◆ Aim of the task: Pick out and copy every row below that contains the string "pyautogui". The match is case-sensitive.

⁂

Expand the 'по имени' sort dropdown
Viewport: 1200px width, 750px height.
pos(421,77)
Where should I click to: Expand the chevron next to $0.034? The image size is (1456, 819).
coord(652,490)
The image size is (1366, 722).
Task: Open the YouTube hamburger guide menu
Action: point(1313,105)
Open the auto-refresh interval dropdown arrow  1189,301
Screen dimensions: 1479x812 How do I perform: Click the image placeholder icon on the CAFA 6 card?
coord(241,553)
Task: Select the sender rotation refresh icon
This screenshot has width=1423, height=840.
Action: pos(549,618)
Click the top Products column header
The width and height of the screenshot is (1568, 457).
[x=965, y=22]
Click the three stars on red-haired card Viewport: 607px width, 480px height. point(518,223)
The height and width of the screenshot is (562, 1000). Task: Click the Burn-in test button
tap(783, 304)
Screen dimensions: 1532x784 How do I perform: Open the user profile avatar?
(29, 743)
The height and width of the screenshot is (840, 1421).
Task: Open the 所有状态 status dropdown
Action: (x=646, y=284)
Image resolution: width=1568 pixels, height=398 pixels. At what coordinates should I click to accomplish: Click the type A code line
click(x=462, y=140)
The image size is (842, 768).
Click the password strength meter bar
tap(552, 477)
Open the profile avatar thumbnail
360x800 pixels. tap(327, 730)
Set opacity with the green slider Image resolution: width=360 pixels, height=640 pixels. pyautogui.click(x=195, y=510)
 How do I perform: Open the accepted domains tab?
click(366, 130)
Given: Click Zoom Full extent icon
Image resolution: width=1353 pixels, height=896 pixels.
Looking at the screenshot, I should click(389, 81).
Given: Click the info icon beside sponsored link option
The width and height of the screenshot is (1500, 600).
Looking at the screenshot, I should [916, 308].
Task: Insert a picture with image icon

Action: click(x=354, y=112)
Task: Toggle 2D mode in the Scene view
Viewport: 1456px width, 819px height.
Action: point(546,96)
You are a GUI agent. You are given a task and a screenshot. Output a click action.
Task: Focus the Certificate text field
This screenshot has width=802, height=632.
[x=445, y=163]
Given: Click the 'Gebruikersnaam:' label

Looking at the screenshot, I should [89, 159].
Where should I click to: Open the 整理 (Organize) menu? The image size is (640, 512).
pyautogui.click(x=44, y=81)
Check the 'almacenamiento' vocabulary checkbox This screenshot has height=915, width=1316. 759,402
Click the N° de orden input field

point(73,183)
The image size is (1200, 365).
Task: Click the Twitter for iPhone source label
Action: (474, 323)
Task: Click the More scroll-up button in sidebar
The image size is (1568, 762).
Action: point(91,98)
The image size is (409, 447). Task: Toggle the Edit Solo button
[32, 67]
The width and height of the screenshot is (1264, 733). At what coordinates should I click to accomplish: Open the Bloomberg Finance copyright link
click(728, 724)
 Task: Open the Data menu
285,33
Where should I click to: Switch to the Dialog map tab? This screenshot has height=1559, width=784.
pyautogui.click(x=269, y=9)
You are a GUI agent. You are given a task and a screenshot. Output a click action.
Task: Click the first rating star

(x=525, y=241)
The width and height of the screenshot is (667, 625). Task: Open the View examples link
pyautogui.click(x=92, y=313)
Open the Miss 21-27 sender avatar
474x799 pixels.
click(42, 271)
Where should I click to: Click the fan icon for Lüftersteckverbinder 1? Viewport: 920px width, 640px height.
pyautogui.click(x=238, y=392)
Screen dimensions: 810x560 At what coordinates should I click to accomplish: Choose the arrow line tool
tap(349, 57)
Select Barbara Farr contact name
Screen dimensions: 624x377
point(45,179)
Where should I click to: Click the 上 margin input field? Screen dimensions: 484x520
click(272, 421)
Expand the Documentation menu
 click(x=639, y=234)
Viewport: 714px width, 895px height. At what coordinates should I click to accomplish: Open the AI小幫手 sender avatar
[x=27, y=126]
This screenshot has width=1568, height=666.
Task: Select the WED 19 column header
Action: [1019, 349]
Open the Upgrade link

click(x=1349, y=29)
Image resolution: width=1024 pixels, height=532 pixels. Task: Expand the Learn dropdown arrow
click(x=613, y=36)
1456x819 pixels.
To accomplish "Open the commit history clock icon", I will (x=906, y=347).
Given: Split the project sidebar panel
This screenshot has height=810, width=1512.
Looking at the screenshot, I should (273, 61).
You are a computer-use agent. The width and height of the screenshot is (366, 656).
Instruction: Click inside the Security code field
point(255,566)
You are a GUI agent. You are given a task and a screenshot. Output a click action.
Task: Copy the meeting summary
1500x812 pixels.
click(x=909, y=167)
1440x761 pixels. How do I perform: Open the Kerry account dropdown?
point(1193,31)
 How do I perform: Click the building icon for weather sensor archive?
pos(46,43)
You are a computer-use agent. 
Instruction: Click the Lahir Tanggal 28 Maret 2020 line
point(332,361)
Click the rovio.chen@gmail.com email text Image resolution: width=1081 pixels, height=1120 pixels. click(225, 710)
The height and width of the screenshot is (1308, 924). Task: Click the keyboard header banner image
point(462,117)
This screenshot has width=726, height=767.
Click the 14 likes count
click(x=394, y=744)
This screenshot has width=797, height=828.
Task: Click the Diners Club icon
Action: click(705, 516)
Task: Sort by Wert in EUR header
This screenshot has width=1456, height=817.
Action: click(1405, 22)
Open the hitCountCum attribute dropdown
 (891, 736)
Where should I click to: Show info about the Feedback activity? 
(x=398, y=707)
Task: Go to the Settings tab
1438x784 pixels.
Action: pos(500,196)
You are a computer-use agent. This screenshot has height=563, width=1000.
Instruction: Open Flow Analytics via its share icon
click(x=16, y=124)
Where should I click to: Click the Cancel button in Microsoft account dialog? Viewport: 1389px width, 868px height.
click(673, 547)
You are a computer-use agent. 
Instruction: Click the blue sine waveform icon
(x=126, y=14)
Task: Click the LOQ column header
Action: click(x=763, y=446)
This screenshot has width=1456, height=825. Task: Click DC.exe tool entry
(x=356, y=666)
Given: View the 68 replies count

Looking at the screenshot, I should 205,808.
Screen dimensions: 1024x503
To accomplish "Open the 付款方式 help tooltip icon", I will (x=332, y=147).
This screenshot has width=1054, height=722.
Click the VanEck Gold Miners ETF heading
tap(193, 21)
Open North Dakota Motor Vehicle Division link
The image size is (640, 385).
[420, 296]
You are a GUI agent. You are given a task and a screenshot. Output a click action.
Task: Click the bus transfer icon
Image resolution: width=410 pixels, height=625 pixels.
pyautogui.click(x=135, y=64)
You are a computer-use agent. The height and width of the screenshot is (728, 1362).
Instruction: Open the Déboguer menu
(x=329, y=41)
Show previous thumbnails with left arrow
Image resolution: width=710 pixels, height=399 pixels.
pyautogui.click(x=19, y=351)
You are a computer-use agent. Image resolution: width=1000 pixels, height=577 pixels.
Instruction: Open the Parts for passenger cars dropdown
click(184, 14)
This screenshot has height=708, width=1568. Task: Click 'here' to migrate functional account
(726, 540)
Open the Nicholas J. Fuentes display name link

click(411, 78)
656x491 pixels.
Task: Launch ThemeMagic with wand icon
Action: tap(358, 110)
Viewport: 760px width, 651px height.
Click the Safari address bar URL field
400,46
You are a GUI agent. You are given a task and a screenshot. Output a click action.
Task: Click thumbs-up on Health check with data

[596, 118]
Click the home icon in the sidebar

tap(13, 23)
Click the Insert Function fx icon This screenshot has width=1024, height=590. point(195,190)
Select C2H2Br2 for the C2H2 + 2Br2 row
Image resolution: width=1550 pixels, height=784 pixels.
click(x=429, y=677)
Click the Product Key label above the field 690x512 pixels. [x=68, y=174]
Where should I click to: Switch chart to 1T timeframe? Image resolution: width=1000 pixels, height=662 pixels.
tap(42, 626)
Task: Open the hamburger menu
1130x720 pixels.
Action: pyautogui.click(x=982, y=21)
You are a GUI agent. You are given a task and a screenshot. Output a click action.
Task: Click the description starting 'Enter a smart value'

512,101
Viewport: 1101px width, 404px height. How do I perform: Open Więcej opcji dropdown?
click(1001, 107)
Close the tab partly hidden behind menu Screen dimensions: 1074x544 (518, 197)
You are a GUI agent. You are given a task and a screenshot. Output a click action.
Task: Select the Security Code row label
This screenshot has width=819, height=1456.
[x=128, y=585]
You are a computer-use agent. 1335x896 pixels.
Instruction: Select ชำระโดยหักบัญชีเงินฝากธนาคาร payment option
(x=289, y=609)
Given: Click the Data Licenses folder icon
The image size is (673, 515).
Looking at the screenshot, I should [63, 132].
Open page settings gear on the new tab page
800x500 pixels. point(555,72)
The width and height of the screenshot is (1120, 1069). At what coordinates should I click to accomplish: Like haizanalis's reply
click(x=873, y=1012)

⁂

◆ The output:
Set opacity with the green slider Image resolution: width=360 pixels, height=640 pixels. pyautogui.click(x=195, y=510)
pyautogui.click(x=44, y=81)
pyautogui.click(x=269, y=9)
pyautogui.click(x=92, y=313)
pyautogui.click(x=238, y=392)
pyautogui.click(x=135, y=64)
pyautogui.click(x=19, y=351)
Action: pyautogui.click(x=982, y=21)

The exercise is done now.